7 September 2025
Callings and other ways we embark in God’s work uniquely prepare us to meet the Savior.

Sacrament Meeting Program
Presiding: Bishop Serge St. Felix
Conducting: Brother Alan Riker
Opening Hymn: #289 - Holy Temples on Mount Zion
Invocation: By Invitation
Ward Business
Sacrament Hymn: # 173 - While of the Emblems We Partake
Administration of the Sacrament
Testimony Meeting
Closing Hymn: #1035 - As I Keep the Sabbath Day
Benediction: By Invitation
Messages from General Conference
Participate to Prepare for Christ's Return
By Elder Steven D. Shumway
Of the Seventy
We engage in God’s work not because God needs us but because we need God and His mighty blessings. He promises, “For, behold, I will bless all those who labor in my vineyard with a mighty blessing.” Let me share three principles that teach how our participation in God’s work blesses and helps us prepare to meet the Savior.
First, as we participate, we progress toward “the measure of [our] creation.”
We learn this pattern in the account of the Creation. After each day of labor, God acknowledged the progress made by saying, “It was good.” He did not say the work was finished nor that it was perfect. But what He did say was that there was progress, and in God’s eyes, that is good!
Callings do not determine or validate a person’s worth or worthiness. Rather, as we labor with God in whatever way He asks, we grow into the measure of our own creation.
God rejoices in our progress, and so should we, even when we still have work to do. At times we may lack the strength or the means to serve in a calling. Still, we can engage in the work and protect our testimonies through meaningful ways like prayer and scripture study. Our loving Heavenly Father does not condemn us when we are willing but unable to serve.
Second, serving elevates our homes and churches into holy places where we can practice covenant living.
For example, our covenant to always remember Christ is made individually, but this covenant is lived as we serve others. Callings surround us with opportunities to “bear … one another’s burdens, and so fulfil the law of Christ.” When we serve because we love God and want to live our covenants, service that seems dutiful and draining becomes joyful and transformative.
Ordinances don’t save us because they fulfill a heavenly checklist. Rather, when we live the covenants connected with these ordinances, we become the kind of person who wants to be in God’s presence. This understanding overcomes hesitations to serve or preferences not to serve. Our preparation to meet Jesus Christ accelerates when we stop asking what God will permit and start asking what God would prefer.
Third, participating in God’s work helps us receive God’s gift of grace and feel His greater love.

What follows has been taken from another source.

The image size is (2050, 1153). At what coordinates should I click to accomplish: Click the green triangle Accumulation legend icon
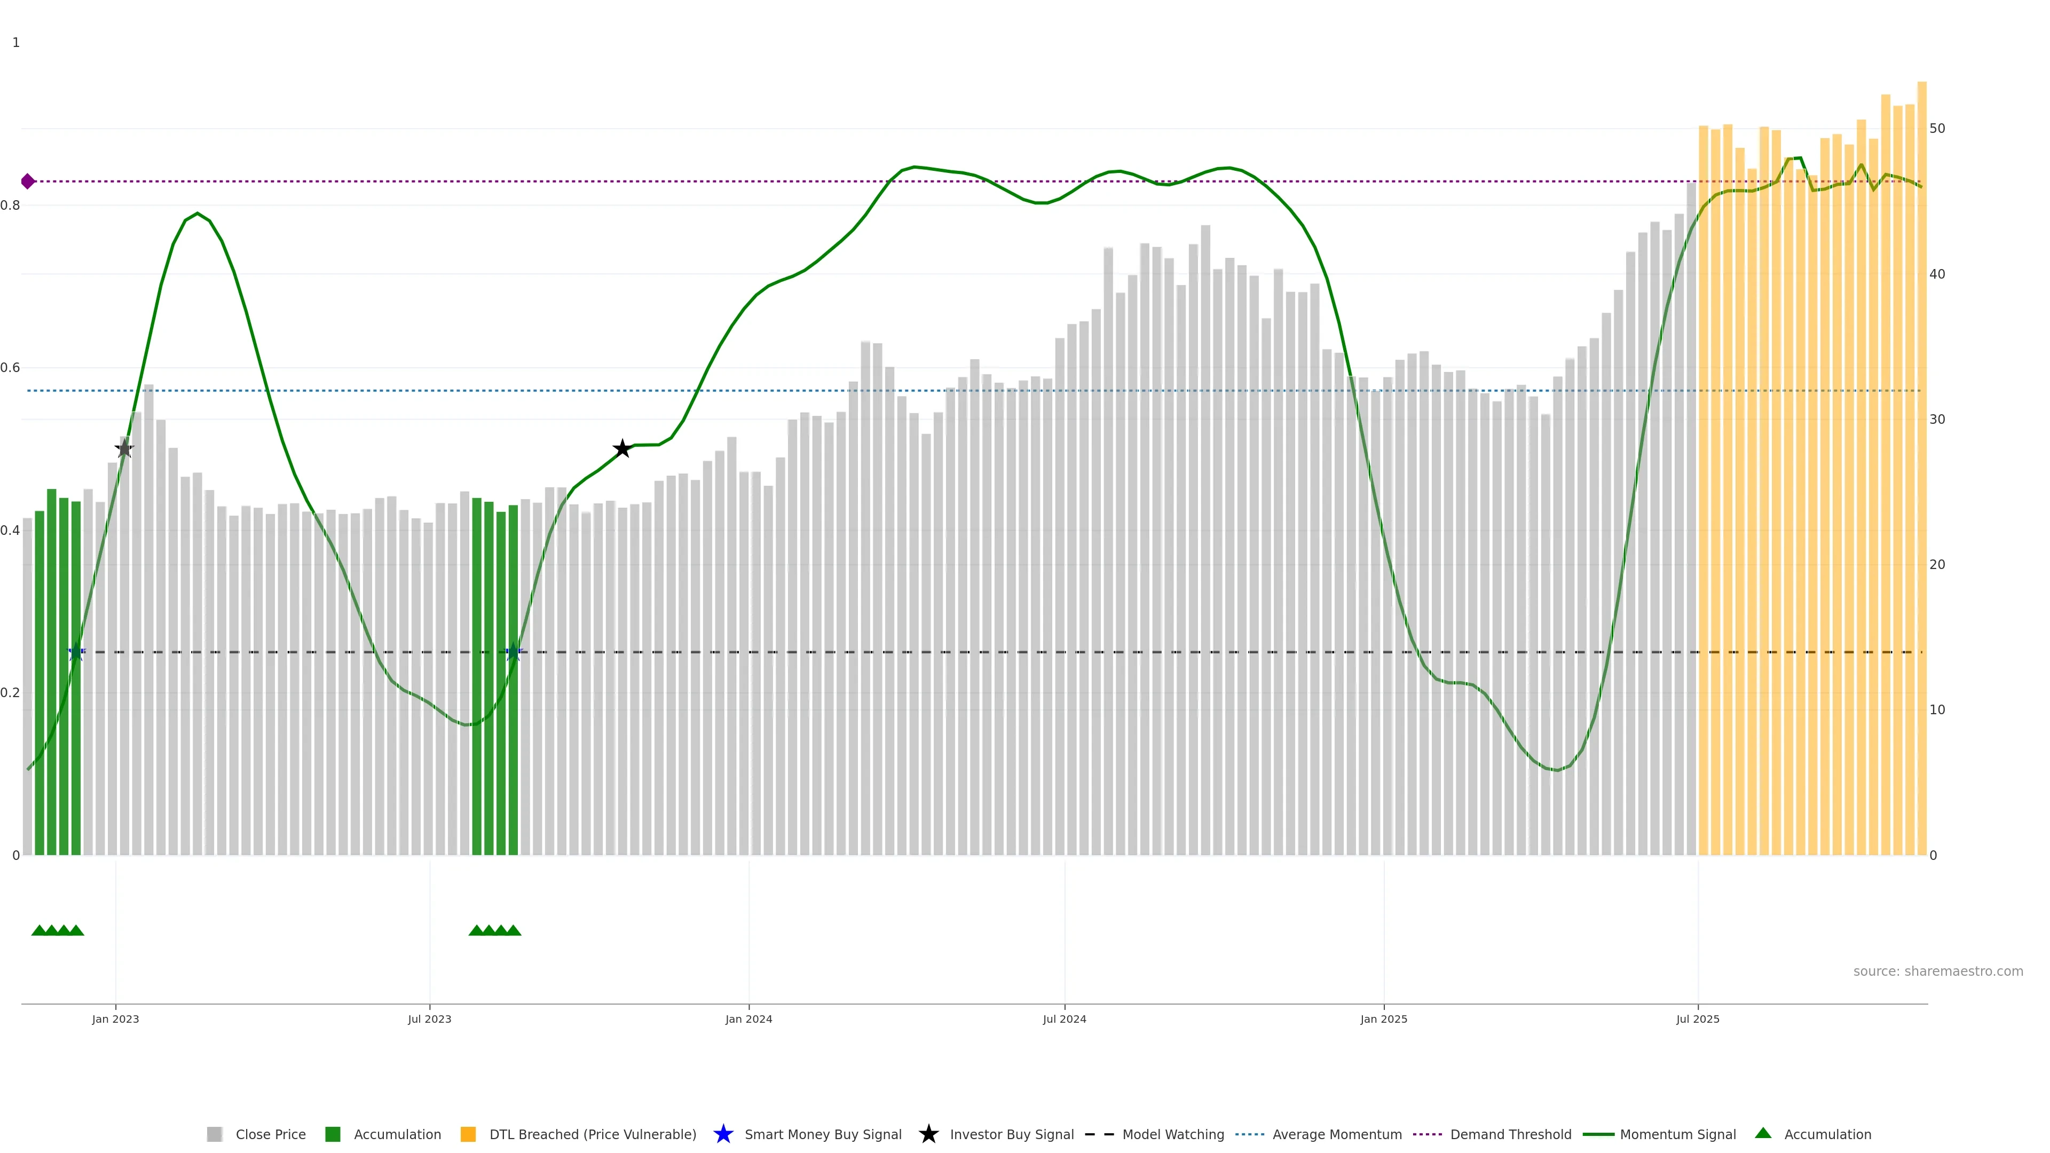pyautogui.click(x=1763, y=1133)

We do not receive financial compensation for serving. Instead, scripture teaches that for our “labor [we are] to receive the grace of God, that [we] might wax strong in the Spirit, [have] the knowledge of God, [and] teach with power and authority from God.” That is a very good trade!
Because of God’s grace, our abilities or inabilities are not the principal basis for extending or accepting a calling. God does not expect perfect performance or exceptional talent to participate in His work. If so, Queen Esther would not have saved her nation, Peter would not have led the early Church, and Joseph Smith would not be the Prophet of the Restoration.
As we act in faith to do something beyond our abilities, our weakness is exposed. This is never comfortable, but it is necessary for us to “know that it is by [God’s] grace … that we have power to do these things.”
We will fall many times as we engage in God’s work. But in our effort, Jesus Christ catches us. He gradually lifts us to experience salvation from failure and fear and from feeling like we will never be enough. When we consecrate our meager but best effort, God magnifies it. When we sacrifice for Jesus Christ, He sanctifies us. This is the transformative power of God’s grace. As we serve, we grow in grace until we are prepared to “be lifted up by the Father, to stand before [Jesus Christ].”